> _ACTIVITY_:
In the entries below, find the line with "How do I perform: Click the green" and the line with "1040x816 pixels.". Reproduce those two lines and every line between them exactly, and nothing more.

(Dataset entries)
_ _ _ _

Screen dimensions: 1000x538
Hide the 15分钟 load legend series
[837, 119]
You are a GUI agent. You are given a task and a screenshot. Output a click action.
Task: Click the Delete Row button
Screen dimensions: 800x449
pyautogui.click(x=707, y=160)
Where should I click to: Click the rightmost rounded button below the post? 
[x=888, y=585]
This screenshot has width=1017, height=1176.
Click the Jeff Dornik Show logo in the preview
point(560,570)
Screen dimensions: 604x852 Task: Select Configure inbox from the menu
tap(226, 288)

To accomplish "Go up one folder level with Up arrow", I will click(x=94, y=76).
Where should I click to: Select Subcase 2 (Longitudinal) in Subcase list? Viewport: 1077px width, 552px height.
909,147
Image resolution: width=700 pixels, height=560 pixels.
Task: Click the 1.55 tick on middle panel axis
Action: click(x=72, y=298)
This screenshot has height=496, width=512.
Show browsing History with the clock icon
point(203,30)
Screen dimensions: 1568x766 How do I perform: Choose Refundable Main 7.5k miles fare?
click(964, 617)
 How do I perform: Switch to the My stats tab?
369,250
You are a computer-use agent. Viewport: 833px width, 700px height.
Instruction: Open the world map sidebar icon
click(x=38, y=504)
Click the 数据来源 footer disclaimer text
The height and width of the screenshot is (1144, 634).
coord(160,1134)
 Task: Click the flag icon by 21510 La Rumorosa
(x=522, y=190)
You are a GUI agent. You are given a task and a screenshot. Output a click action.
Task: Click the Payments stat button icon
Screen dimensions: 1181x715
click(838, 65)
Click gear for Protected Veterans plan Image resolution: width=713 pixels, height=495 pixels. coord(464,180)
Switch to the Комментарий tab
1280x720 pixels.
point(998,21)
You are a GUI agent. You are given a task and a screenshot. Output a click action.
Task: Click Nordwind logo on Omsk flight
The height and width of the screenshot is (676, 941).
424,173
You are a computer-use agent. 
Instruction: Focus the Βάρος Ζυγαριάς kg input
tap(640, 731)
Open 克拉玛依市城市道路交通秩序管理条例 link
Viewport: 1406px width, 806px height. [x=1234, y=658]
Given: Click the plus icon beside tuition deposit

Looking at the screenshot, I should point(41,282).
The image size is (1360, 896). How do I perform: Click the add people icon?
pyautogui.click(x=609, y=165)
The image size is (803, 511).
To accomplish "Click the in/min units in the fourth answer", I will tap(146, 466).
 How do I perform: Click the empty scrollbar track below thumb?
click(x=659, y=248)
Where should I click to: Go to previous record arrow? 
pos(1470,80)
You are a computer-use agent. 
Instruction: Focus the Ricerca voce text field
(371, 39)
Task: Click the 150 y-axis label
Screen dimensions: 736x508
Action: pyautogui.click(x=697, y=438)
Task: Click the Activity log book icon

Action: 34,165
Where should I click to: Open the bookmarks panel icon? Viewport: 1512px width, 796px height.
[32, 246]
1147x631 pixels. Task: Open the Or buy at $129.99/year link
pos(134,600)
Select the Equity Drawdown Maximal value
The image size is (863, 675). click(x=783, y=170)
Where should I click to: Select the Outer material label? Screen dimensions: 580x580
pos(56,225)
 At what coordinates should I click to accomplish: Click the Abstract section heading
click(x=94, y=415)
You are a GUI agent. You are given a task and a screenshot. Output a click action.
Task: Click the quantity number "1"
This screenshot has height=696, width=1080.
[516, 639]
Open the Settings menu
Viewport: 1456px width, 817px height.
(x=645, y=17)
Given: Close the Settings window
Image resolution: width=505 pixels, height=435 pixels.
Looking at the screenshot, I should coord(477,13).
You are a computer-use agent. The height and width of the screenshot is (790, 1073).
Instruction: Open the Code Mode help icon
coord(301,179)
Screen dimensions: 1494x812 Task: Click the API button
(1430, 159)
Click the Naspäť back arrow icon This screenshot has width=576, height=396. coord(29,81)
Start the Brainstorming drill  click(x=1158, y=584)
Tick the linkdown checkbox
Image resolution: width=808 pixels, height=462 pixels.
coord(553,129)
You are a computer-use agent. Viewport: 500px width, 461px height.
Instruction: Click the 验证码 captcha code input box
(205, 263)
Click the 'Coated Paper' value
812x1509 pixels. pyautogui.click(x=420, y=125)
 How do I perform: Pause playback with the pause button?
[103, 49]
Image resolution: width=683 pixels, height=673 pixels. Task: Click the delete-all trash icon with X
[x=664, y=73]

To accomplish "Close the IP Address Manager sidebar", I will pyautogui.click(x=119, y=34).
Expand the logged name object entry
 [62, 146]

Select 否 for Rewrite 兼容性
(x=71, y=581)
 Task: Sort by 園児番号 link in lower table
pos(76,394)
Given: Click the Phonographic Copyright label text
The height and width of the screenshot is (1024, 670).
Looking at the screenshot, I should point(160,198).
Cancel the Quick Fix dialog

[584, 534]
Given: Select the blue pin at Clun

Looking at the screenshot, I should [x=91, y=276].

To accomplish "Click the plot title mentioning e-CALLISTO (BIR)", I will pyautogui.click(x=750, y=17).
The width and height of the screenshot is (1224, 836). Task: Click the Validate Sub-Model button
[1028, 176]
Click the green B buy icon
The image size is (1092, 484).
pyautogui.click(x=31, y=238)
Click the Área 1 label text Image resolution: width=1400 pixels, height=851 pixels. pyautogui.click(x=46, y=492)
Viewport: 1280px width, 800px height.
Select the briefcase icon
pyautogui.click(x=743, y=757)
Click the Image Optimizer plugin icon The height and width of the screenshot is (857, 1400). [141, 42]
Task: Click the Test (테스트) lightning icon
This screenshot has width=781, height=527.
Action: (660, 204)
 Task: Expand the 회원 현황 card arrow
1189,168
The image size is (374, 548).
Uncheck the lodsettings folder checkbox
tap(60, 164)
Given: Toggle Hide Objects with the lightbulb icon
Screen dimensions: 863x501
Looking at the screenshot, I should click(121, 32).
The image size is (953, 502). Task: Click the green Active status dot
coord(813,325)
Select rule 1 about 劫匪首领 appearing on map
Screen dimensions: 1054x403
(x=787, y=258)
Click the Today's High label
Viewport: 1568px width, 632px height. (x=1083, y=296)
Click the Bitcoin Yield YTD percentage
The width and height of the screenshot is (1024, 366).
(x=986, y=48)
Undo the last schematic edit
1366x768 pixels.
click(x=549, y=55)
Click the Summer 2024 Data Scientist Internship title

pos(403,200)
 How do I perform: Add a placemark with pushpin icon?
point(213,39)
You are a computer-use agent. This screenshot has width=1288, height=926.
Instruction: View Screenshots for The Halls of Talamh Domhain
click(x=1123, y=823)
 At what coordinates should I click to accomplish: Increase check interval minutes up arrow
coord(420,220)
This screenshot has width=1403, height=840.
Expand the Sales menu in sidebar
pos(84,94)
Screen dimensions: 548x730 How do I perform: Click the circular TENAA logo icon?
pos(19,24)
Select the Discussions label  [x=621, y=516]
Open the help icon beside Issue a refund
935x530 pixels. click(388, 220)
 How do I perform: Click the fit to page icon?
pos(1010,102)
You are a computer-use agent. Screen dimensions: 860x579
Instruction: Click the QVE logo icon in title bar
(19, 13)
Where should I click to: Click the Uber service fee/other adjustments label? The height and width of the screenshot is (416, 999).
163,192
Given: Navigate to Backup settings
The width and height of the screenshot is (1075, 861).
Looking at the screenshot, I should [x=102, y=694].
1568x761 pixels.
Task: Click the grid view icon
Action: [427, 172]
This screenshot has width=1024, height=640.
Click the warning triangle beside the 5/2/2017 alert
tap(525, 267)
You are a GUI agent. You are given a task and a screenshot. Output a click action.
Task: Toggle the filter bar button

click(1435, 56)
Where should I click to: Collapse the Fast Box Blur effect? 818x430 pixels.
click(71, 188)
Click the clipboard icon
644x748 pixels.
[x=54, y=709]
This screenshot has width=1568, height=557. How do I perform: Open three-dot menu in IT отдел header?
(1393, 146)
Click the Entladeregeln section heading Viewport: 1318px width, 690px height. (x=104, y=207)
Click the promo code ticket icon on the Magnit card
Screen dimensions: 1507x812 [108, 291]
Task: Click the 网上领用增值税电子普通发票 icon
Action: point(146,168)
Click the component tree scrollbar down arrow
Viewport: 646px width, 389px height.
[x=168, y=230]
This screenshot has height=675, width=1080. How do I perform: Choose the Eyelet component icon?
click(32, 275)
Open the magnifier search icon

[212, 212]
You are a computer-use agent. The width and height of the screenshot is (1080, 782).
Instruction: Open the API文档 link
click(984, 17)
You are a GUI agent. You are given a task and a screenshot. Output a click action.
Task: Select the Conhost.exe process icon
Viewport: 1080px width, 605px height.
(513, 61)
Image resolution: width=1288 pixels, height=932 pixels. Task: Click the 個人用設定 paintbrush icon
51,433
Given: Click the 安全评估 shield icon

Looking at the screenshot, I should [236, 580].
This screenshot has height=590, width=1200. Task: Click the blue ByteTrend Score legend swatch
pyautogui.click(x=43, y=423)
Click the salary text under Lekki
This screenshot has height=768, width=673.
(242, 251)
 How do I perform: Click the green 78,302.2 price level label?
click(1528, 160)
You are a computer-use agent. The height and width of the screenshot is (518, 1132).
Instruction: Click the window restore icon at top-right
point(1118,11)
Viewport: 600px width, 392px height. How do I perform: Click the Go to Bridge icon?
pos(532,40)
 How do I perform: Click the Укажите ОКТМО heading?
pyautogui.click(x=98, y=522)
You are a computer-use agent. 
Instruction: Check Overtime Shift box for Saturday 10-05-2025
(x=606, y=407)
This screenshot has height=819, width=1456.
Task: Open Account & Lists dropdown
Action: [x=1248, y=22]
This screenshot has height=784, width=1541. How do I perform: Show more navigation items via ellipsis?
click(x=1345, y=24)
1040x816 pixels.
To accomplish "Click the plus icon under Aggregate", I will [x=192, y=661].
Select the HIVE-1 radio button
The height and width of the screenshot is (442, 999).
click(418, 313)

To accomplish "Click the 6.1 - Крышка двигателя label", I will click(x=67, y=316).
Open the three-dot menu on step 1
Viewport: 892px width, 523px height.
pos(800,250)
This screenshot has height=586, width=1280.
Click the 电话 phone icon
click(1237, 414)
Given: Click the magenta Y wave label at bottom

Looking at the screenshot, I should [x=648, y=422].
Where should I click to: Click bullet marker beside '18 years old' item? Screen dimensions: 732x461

_ _ _ _

> _ANSWER SPACE_:
 How do I perform: Click the green 78,302.2 price level label?
click(1528, 160)
You are a computer-use agent. The height and width of the screenshot is (518, 1132).
Instruction: Click the window restore icon at top-right
point(1118,11)
Viewport: 600px width, 392px height. How do I perform: Click the Go to Bridge icon?
pos(532,40)
 How do I perform: Click the Укажите ОКТМО heading?
pyautogui.click(x=98, y=522)
You are a computer-use agent. 
Instruction: Check Overtime Shift box for Saturday 10-05-2025
(x=606, y=407)
This screenshot has height=819, width=1456.
Task: Open Account & Lists dropdown
Action: [x=1248, y=22]
This screenshot has height=784, width=1541. How do I perform: Show more navigation items via ellipsis?
click(x=1345, y=24)
1040x816 pixels.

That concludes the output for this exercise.